Currently, the department has a full-time director and one part-time employee.

City Manager Tom Luttrell has proposed increasing staffing to four year-round part-time employees and another five part-time workers for the summer to maintain the parks and oversee programs at the Flanagan Community Center.

The Penobscot Bay YMCA had operated the city’s recreation program from October 2015 until December 2020. That proposal was initially met with opposition and skepticism by many residents who wanted to continue with Rockland operating its own department. The Council voted in June 2018 to renew the contract for another two years, which was met by widespread support and praise from the community for the non-profit organization based in Rockport.

The recreation center was largely closed during the first year of the pandemic.

Recreation Director Donald Prescott was hired by the city in July 2021. Prescott spent a lot of time at the recreation center as a youth and called himself a “rec rat.” Beginning in high school, Prescott worked for nine years at the recreation center, manning the front desk and organizing programs such as basketball and soccer.

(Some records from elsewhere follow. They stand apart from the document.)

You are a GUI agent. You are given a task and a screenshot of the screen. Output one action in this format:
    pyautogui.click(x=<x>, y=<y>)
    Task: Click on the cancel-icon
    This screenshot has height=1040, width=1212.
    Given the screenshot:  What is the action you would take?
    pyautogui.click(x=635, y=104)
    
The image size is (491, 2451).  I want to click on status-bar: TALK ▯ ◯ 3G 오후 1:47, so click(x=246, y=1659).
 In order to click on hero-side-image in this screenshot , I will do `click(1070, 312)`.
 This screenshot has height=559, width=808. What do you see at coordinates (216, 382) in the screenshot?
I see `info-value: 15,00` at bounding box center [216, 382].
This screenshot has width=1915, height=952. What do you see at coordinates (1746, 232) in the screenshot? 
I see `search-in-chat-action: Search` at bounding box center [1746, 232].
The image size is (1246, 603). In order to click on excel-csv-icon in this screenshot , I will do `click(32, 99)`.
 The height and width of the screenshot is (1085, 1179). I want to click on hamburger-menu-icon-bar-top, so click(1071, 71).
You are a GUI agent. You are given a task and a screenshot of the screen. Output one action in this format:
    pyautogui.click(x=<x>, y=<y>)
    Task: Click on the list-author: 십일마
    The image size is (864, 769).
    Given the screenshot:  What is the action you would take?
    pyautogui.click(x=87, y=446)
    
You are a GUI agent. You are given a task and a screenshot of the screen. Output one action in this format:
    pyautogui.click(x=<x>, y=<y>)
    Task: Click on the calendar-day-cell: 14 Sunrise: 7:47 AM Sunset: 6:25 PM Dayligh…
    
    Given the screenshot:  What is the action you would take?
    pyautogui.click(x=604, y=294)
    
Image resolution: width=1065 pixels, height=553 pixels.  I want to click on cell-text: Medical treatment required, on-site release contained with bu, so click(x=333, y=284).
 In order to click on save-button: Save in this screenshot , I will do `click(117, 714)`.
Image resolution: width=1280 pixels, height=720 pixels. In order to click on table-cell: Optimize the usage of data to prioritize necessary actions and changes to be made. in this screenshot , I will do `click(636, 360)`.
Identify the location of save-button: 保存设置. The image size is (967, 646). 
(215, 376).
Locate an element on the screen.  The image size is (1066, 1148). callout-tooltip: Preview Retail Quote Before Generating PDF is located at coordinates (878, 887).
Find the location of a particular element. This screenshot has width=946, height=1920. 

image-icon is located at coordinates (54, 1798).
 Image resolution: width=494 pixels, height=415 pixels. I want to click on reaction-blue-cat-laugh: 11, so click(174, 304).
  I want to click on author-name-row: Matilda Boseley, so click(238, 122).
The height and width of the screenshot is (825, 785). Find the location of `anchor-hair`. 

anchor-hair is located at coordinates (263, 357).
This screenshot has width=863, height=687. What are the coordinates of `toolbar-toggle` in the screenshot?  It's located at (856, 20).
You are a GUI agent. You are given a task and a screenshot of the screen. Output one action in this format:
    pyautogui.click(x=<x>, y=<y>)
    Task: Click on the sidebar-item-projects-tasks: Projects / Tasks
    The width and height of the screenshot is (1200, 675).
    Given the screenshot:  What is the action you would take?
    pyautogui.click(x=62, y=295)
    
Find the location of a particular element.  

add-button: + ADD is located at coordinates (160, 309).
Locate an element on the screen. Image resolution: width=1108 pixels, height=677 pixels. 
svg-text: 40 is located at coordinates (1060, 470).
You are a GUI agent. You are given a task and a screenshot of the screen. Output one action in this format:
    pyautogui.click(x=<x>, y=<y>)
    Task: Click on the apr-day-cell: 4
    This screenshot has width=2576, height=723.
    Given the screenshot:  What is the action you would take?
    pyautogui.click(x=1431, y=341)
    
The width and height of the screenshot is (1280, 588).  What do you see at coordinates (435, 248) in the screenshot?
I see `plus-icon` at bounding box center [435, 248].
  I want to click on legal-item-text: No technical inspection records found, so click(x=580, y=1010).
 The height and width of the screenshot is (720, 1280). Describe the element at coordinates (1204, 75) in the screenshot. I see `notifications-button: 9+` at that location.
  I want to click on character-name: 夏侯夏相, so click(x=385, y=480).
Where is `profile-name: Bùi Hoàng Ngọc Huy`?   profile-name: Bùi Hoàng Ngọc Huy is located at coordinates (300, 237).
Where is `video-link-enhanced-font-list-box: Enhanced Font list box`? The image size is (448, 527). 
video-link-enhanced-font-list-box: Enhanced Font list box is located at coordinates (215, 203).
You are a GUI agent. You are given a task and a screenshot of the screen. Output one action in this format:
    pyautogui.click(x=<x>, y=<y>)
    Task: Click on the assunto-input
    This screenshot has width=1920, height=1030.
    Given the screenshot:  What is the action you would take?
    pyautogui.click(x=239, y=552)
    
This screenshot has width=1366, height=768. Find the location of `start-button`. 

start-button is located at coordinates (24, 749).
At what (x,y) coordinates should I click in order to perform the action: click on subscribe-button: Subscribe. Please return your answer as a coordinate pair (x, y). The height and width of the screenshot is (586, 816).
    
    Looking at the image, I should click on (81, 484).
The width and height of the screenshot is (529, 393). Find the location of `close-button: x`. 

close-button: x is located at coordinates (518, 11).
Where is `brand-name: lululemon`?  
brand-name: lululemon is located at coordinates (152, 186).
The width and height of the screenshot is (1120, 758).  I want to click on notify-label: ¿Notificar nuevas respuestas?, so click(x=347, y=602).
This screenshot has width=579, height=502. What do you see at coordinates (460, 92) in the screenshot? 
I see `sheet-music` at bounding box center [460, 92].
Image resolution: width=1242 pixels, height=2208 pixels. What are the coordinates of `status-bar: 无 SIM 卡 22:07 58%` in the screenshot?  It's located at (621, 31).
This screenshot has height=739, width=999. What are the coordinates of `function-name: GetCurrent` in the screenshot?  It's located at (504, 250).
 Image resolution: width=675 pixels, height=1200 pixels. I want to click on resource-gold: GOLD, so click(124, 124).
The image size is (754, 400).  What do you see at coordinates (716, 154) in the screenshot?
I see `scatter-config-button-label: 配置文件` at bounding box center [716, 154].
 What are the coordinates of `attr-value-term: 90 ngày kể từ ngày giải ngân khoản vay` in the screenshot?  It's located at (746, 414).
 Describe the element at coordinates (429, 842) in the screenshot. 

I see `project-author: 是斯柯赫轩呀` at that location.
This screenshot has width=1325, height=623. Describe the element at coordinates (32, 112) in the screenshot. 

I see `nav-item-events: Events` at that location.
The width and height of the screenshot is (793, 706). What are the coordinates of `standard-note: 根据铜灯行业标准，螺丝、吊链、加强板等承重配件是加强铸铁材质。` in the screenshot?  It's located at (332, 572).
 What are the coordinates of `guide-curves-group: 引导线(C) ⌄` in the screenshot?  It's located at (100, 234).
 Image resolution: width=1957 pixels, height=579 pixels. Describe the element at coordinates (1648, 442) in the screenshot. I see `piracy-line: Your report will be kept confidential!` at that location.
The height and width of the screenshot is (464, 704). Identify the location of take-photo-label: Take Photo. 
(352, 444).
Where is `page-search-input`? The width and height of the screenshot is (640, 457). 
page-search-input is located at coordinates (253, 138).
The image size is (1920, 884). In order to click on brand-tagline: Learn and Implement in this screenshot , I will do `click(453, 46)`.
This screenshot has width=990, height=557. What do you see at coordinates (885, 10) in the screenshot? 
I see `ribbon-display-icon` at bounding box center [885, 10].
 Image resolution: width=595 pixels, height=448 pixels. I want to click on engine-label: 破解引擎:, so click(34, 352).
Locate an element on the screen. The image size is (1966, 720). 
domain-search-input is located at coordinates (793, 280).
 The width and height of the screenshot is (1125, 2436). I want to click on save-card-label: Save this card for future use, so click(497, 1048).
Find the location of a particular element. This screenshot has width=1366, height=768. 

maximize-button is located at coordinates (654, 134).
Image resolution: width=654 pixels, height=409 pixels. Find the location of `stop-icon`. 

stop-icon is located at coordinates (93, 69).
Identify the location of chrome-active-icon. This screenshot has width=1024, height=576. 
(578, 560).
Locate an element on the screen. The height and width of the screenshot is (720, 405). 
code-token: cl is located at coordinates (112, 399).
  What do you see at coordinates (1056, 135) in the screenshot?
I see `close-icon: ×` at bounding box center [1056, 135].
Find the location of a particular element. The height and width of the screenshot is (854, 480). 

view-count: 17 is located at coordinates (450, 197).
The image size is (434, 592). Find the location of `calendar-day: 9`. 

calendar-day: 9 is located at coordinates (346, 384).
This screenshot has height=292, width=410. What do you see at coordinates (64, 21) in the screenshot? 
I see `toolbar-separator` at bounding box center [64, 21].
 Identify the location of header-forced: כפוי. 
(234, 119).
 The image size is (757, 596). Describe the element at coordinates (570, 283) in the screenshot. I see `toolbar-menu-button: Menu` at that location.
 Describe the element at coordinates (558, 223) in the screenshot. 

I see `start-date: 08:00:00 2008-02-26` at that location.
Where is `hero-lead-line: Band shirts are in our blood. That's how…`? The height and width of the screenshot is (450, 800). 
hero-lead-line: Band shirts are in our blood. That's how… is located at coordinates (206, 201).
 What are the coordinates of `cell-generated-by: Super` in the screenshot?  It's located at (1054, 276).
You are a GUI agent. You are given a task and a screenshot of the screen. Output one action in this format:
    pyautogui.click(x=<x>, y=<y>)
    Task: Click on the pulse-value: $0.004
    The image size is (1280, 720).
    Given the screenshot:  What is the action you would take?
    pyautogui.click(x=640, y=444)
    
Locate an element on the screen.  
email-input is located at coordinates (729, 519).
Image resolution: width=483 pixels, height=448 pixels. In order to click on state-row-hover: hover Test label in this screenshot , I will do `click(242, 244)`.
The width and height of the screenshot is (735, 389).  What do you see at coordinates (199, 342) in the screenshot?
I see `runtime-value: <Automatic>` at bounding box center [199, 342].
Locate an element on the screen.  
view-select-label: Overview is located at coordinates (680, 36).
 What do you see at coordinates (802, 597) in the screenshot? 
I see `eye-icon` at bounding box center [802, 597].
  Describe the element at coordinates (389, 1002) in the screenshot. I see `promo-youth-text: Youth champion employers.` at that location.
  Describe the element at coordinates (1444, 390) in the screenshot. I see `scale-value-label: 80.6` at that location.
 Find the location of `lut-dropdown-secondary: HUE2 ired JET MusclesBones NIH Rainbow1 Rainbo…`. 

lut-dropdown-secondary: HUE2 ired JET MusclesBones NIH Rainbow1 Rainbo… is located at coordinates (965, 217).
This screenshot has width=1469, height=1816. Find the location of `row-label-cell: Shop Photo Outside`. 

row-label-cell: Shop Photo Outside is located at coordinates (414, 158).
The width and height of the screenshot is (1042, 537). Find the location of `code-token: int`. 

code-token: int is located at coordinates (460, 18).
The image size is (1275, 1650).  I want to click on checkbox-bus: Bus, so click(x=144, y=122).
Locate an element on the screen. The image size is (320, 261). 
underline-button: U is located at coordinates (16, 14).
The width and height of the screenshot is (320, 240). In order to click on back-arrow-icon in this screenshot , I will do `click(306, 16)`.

He worked there through January 2017.

The debate on whether to add staff comes as the Council faces difficult decisions on the overall budget for 2022-2023 of $15,545,000, an increase of 7% ($1,076,000) over the approved 2021-2022 budget.

City Councilor Nate Davis said he was very uncomfortable with adding the number of staff requested with the city facing additional requests for staff in police and fire departments and the need for an additional person in the code office to prevent burnout.

The proposed recreation department budget is $338,356, an increase of 68 percent ($137,483). Most of that increase is due to increased wages and benefits with the increased staff.

Councilor Sarah Austin, who served on a committee that came up with recommendations for recreation prior to being elected to the Council, pointed out there was a ton of enthusiasm for the city taking over the recreation program when it was closed and the city should take advantage of that by seeking volunteers.

Prescott said all the “help wanted” signs in the city show that it is difficult to find workers let alone volunteers.

Austin said Rockland has a lot of people who would be willing to volunteer, noting there are many retirees who could offer their services.

The recreation director said he found it difficult to even find people to volunteer to coach pee wee sports teams.

Austin said she wasn’t prepared to support the number of added positions but agreed some additional staff was needed.

The Council is scheduled to meet 5:30 p.m. Monday, May 23 to take a preliminary vote on the overall municipal budget. A formal public hearing and final vote are scheduled for Monday, June 27.